** begin SOURCE EXCERPT **
Research indicates that living and working conditions have the greatest influence on health. Therefore, health is as much the result of our physical and social environment…as it is a product of the health-care system and social services. [See Chapter 17, Section 5, Addressing Social Determinants of Health and Development.]
What Do We Mean by Health Promotion?
The Ottawa Charter for Health Promotion (1986) defines health promotion as “the process of enabling people to increase control over, and to improve, their health”… Health promotion goes beyond the health-care sector alone, emphasizing that health should be part of the political agenda of all sectors and at all levels of government. Furthermore, the participation of the population/community is essential if health promotion actions are to be sustained.
[F]ive priority action areas are recommended:
- Build healthy public policy;
- Create supportive environments;
- Strengthen community action;
- Develop personal skills; and
- Reorient health services.
What Do We Mean by Community Participation?
…Members of a community may or may not reside in the same geographical area. What is important is that they consider themselves to be a community. An organized community is not necessarily a participatory community. To facilitate participation, the community should be given the right and opportunity to make effective decisions regarding issues affecting the lives of its members.
** end SOURCE EXCERPT **
PROBLEM 1: Rewrite the health promotion excerpt from "Research indicates that" up to and including "by Health Promotion?", putting "surroundings" in place of "environment".
PROBLEM 2: Carry on the health promotion excerpt from the point where it stops.
The records after this are separate from the health promotion excerpt.
** begin DATA PROVIDED **
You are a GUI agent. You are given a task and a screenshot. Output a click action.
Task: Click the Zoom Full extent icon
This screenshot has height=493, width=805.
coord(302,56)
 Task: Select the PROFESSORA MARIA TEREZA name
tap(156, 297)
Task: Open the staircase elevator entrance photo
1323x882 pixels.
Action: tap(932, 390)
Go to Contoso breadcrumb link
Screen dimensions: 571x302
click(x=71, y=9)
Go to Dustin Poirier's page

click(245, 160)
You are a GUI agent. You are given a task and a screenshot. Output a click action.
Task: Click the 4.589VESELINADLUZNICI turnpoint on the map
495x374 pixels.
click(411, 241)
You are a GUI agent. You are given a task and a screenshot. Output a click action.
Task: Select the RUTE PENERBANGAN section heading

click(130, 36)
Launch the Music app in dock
** end DATA PROVIDED **
** begin DATA PROVIDED **
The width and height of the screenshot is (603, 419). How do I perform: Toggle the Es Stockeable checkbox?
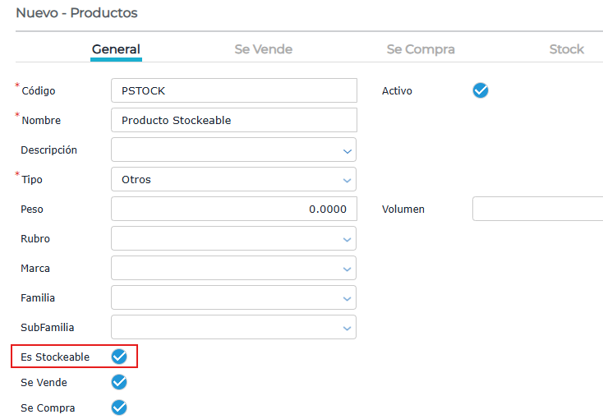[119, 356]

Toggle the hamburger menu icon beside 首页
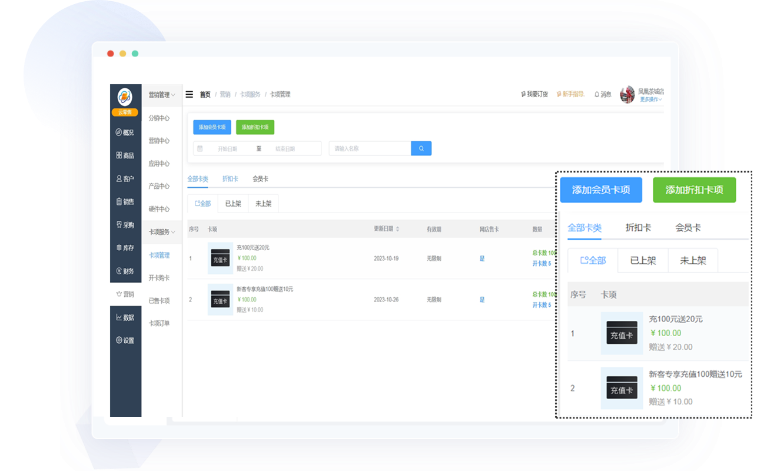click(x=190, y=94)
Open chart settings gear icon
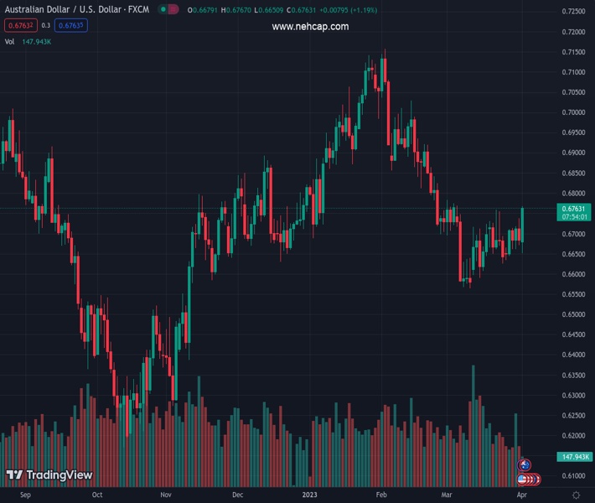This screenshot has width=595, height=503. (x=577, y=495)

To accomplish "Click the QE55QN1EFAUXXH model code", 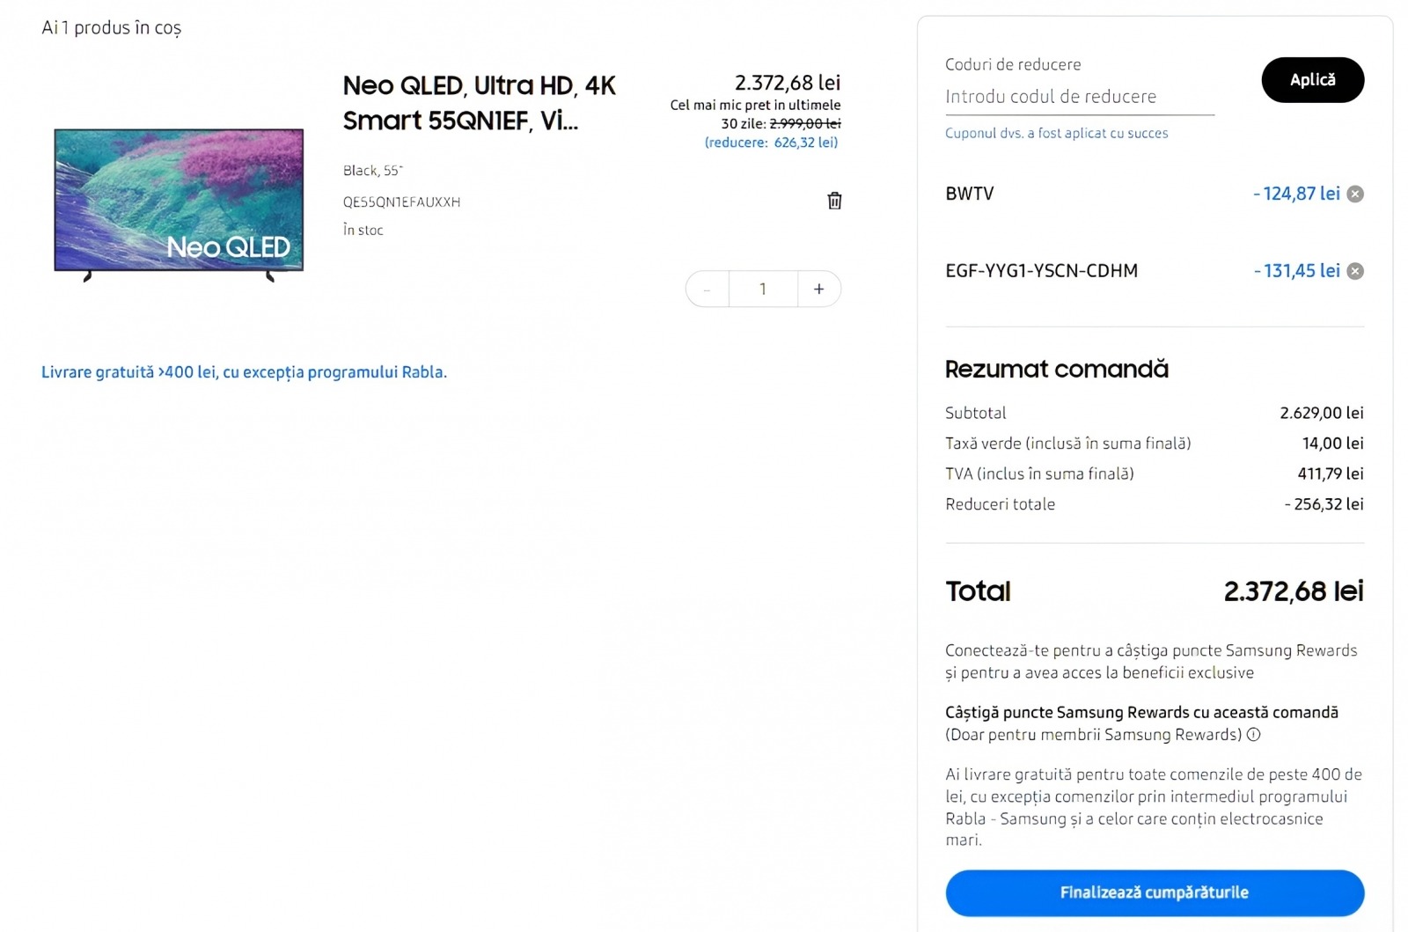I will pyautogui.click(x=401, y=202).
** end DATA PROVIDED **
TASK RESULT 1:
Research indicates that living and working conditions have the greatest influence on health. Therefore, health is as much the result of our physical and social surroundings…as it is a product of the health-care system and social services. [See Chapter 17, Section 5, Addressing Social Determinants of Health and Development.]
What Do We Mean by Health Promotion?

TASK RESULT 2:
Steps in Developing Community Participation:
- Become familiar with the community…This step permits technical personnel and local government to comprehend how the community understands and explains the world, whether through its beliefs, folklore, or other ways of looking at life, and to know its assets. [See Chapter 3, Sections 1, Developing a Plan for Identifying Local Needs and Resources, 2, Understanding and Describing the Community, and 8, Identifying Community Assets and Resources.]
- Build a common vision. [See Chapter 8, Section 2, Proclaiming Your Dream: Developing Vision and Mission Statements.]
- Utilize language and communication resources appropriate to the cultural context of the community. [See Chapter 6, Sections 1, Developing a Plan for Communication, and 19, Handling Crises in Communication; Chapter 27, Section 1, Understanding Culture and Diversity in Building Communities; and Chapter 45, Section 5, Promoting Awareness and Interest Through Communication.]
- Keep the community informed and ensure that it takes part in decision-making throughout the process. [See Chapter 18, Section 2, Participatory Approaches to Planning Community Interventions.]
- As the community members perceive and establish a relationship between the HMC goals and their personal lives, their health, education, housing, and other conditions, they are also able to set personal goals and feel a sense of responsibility, not just for a community initiative but for their lives in general.
What Do We Mean by Creating Effective Strategic Alliances?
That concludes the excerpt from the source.